I’d copy out a passage but I left the book elsewhere. Certainly, the idea of socialized living can be scary, but Tech City seemed to be doing alright: Either we face our environmental challenges now, or many of us will perish, and much of what we cherish in civilization will be destroyed. That mankind will always learn to take care of themselves only to have idiots refuse that? The allusions were lost on me, and I read a lot of books. Sadly, the contrast between these vices incarnate and our virtuous, suffering protagonist, Billie, doesn’t actually manage to imbue her with much sympathy.

Head cases

Babies are safes on a time-delay. Only humans are empty.
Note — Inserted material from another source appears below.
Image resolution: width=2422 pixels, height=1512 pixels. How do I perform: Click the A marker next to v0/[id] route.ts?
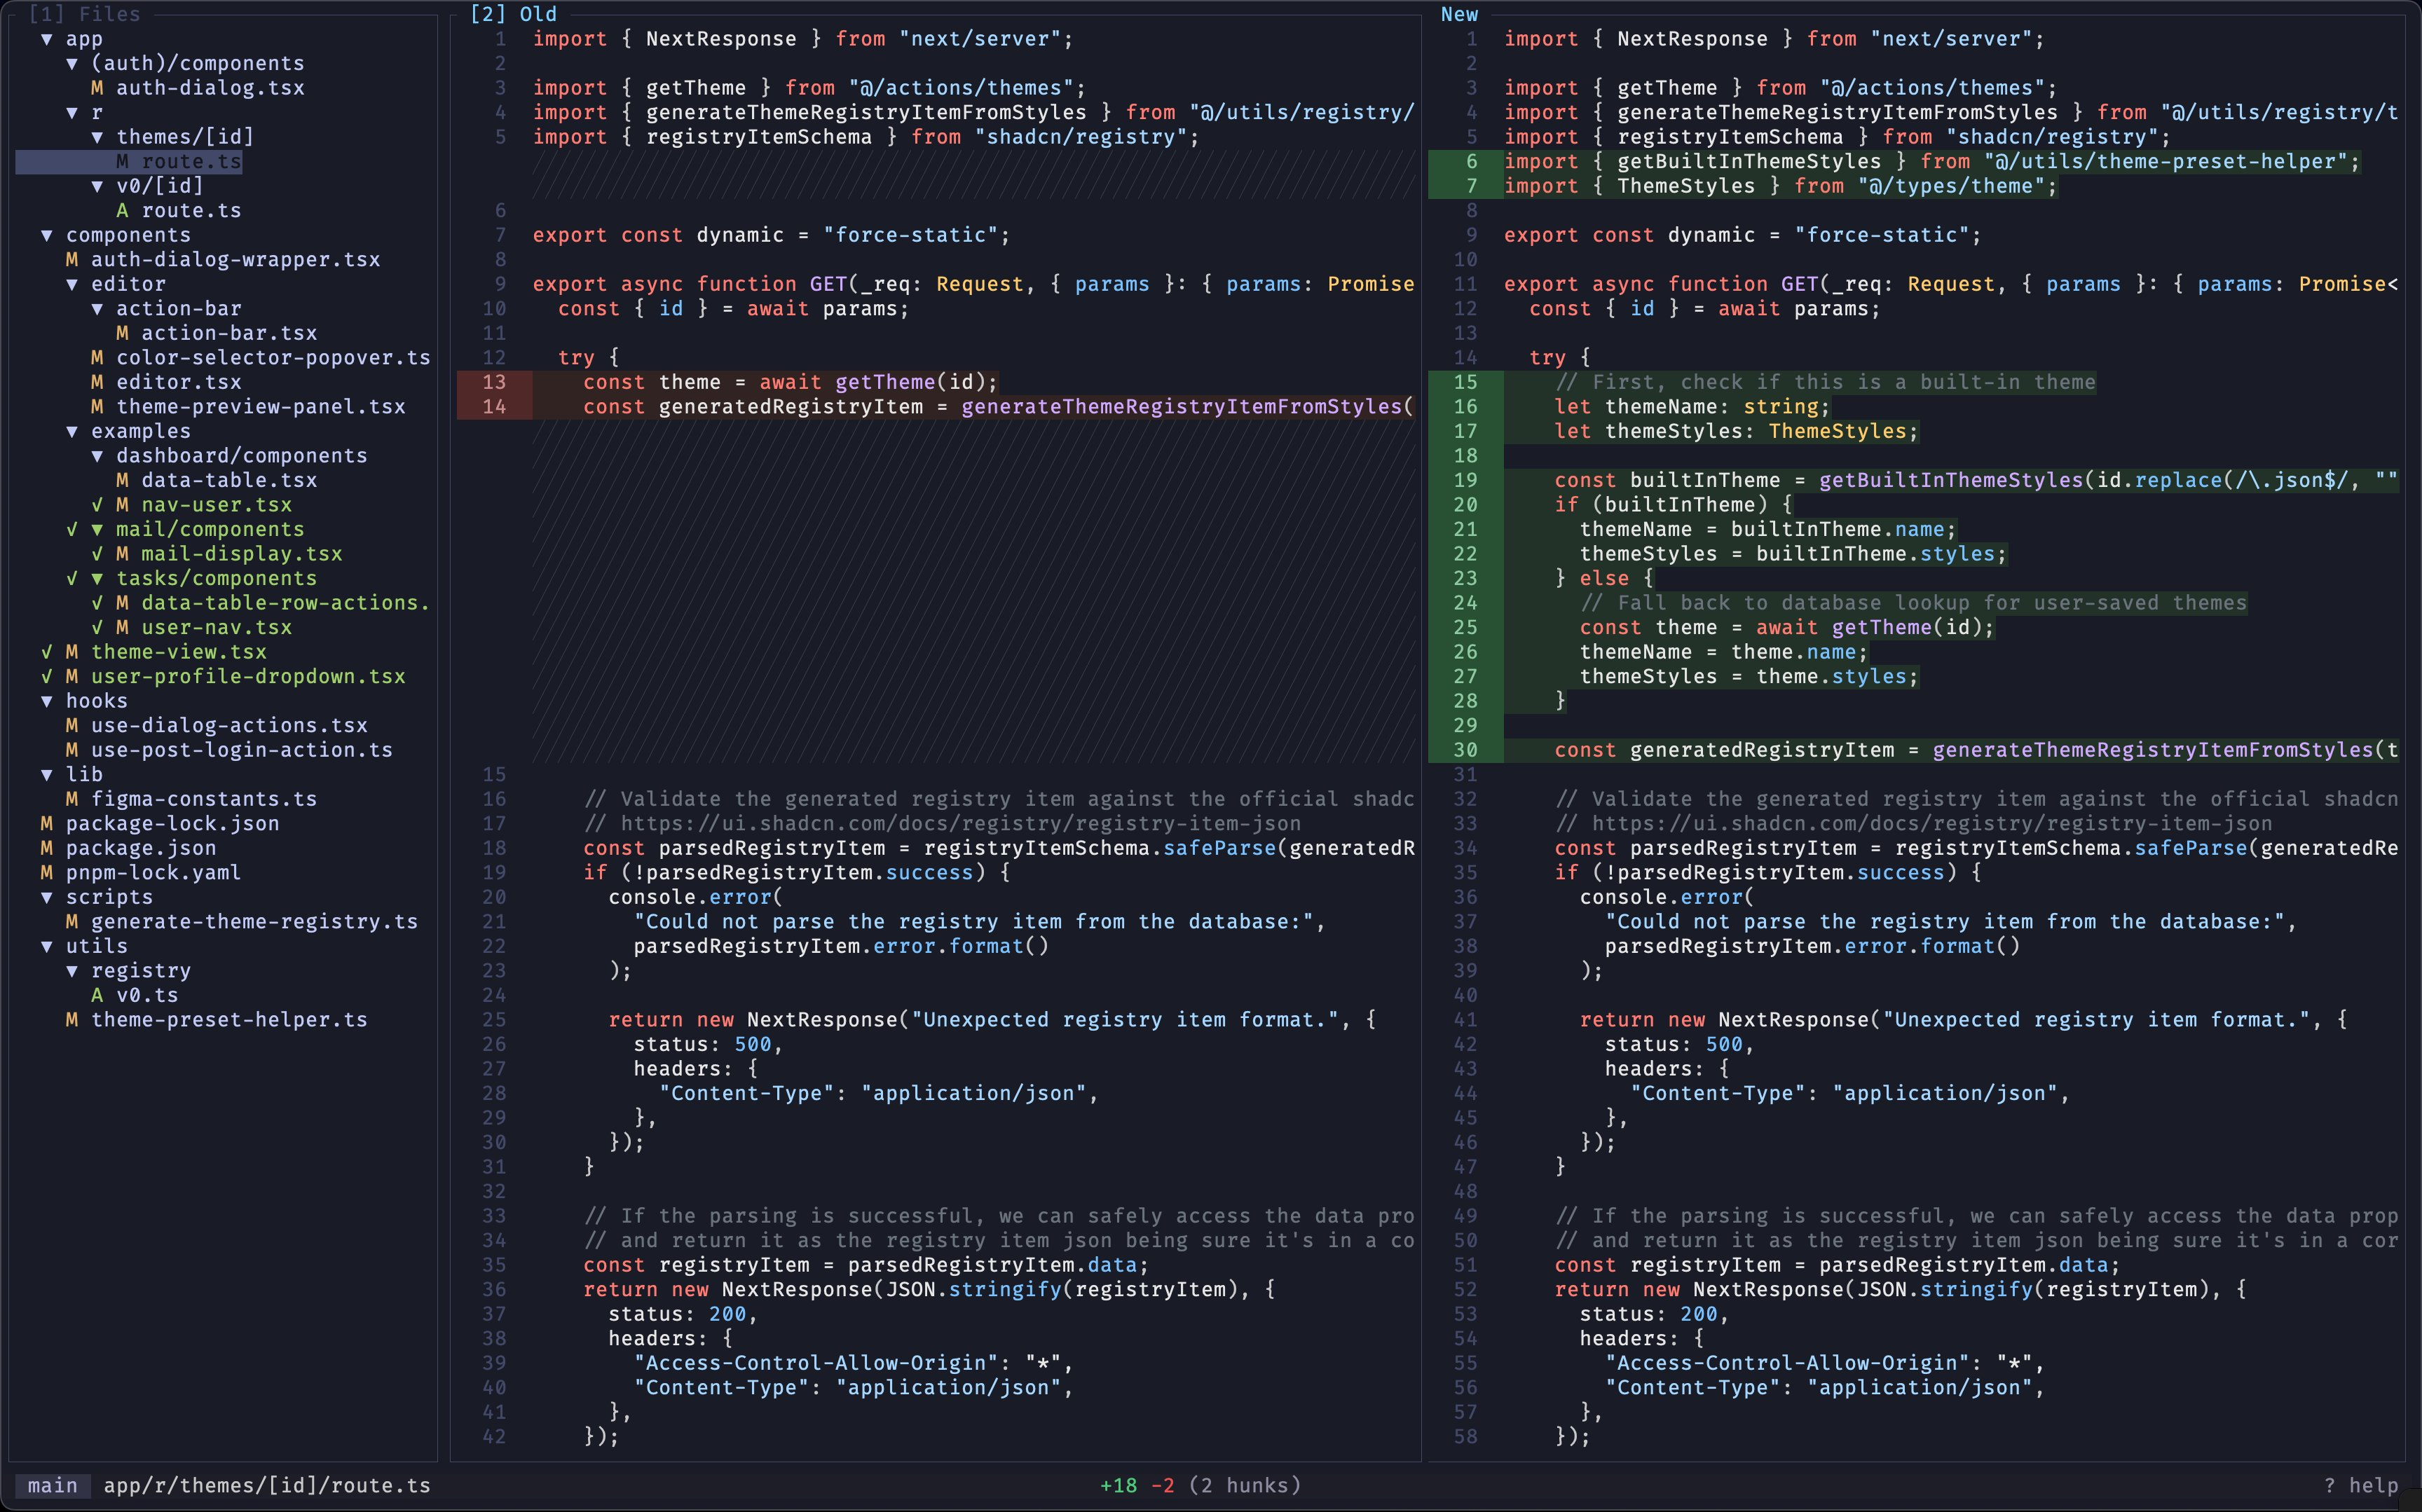point(122,210)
At times this is stretched to stoe absurd whether that love lies in a better—than-human robot, in a dear friend, or in a mother. Hardcoverpages. February Learn how and when to remove this template message.

This site uses cookies More info No problem. I can recommend you read it more than once, though. It doesn’t really work that way in the real world, of course, and Winterson is well aware of both the lit-crit standard and her own role in it. We follow the fortunes of Billy Crusoe from her battles on the dying planet of Orbis through space to Planet Blue — this pristine earth of ours, millions of years before humans.

Review: The Stone Gods by Jeanette Winterson | Books | The Guardian

The first part of the story, which spans nearly half the book, is set in a futuristic world. I love the idea of a ‘Robo sapiens’ – the first of its kind perhaps – falling in love for no particular reason. Leave it for someone else to find. Variations appear in each of the four parts of the story. Winterson experiments with the components of a story and comes out with a tale that is greater than the sum of its parts, even as it is as confusing as it is thought provoking.


What’s inside may already have been spirited away. Again, I’m not sure what the point is: What do you think about it? He doesn’t shed the light of Christianity on anything. There’s a scene where the men in a star-ship are sitting around telling tales about planets. Wintrrson course, things don’t go according to plan. Or perhaps if Winterson had tried to venture a little further away from her usual style of writing. As she did in Gut Symmetries, Winterson spends a lot of time pulling on the greater metaphor of quantum physics as she sees it mirrored in human life: I need to think about gkds words for this but wow.

Yes, we are a stupid species and we do a lot of stupid things, which eventually, if we do not wake ourselves up, it will doom us. Science and technology is highly developed, people eat and drink synthetically made food, people can genetically freeze their age and always look young, space travel is highly evolved, humans have robots to do many goss.